Mr Christian’s convictions for raping the complainant for the remainder of the three- year period were therefore overturned.

Note that Mr Christian’s convictions were overturned on the basis of consent, not reasonable belief in consent.34 This outcome simply ignores the complainant’s unchallenged evidence at trial. She was unequivocal about the decision she had made: she said she did not want to have sex, nor did she offer any sign that she did.35 Worse, to hold that she may have consented “as a consequence of [Mr Christian’s] grooming of her” overlooks the fact that submitting to sex in such circumstances often does not reflect true consent.36

30 At [53].

31 At [60].

32 At [58].

33 At [67].

34 In the Court of Appeal, the appellant’s argument centred on reasonable belief in consent; no one suggested consent arose as a defence.

35 While the complainant’s Police statement said that “it” was consensual, her unchallenged evidence

at trial was that that statement was a lie (Mr Christian’s assertion was that it was a lie but for a different reason, i.e. there was no “it”).

36 See for example R v C [1995] 2 NZLR 330 (CA); R v Allison CA489/95, 21 February 1996;

Colquhoun v R CA446/98, 13 September 1999; R v Ali [2015] 2 Cr App R 33; cf R v Annas [2008] NZCA 534.


VI. CONCLUSION

In summary, three points of significance arise from the Supreme Court judgment in

Christian:

First, it is unreasonable for a defendant to believe that a complainant is consenting based solely on her silence and inactivity. This conclusion is hardly contentious, since it simply reflects s 128A(1); but the Supreme Court has now overturned Tawera, which had held to the contrary.

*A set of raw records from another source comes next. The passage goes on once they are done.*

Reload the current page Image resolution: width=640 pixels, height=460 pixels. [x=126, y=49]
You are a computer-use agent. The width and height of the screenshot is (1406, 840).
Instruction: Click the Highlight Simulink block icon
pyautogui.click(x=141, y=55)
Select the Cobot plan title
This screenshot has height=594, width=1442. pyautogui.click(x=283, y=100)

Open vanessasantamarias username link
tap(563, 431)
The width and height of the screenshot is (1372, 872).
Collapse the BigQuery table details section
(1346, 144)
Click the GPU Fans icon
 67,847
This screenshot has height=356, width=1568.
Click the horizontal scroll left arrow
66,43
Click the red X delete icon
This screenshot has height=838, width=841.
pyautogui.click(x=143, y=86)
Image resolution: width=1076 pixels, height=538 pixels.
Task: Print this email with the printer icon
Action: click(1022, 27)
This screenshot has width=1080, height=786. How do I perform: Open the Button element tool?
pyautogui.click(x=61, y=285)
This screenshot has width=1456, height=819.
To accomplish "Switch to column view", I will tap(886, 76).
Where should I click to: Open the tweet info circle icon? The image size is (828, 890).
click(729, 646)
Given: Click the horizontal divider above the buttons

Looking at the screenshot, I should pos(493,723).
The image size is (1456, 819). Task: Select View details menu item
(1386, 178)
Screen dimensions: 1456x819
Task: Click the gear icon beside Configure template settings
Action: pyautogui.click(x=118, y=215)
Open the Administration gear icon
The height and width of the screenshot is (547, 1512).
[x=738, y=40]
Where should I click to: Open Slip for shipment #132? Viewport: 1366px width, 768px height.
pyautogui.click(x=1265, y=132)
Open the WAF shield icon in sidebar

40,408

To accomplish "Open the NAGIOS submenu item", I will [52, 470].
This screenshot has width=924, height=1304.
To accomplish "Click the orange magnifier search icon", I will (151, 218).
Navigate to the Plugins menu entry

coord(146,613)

Second, the Court held, it can be reasonable to believe the complainant is consenting based on something other than her behaviour at the time – specifically, based on the “circumstances” of the encounter. This second finding is perplexing: the Court did not see fit to define precisely what kind of circumstances qualify (beyond the example of “relationship expectations”). Nor will it be easy for trial Judges to define this category, given the dearth of reasoning supporting the Supreme Court’s conclusion that the “circumstances” of a sexual encounter can bear on whether the complainant is consenting.

Third, and most problematic, is the Supreme Court’s view that “relationship expectations” based on past encounters can substitute for behaviour by the complainant on this occasion suggesting sex is wanted. As a matter of logic, it is hard to see why the complainant’s repeated failure to protest on past occasions should be treated as a basis for Mr Christian to infer consent if, on a single occasion, her mere silence would be insufficient. And in policy terms, it is anything but reasonable to proceed to penetration without even the most minimal conduct communicating consent. It is precisely because silence does not always indicate agreement that s 128A(1) was enacted. If there is a sound policy rationale for treating complainants in relationships differently in this regard, it appears nowhere in the Supreme Court’s judgment. On the contrary, the Supreme Court’s approach to the facts of Christian highlight the potential for “relationship expectations” to create unsatisfactory outcomes, most obviously where (as here) vulnerable complainants are groomed into submitting to sex without protest.

It may be time for legislative reform in this area. For now, the Supreme Court judgment in Christian undercuts the effect of s 128A(1) in ‘relationship’ cases, and in a way that encourages assumptions about consent rather than active enquiry.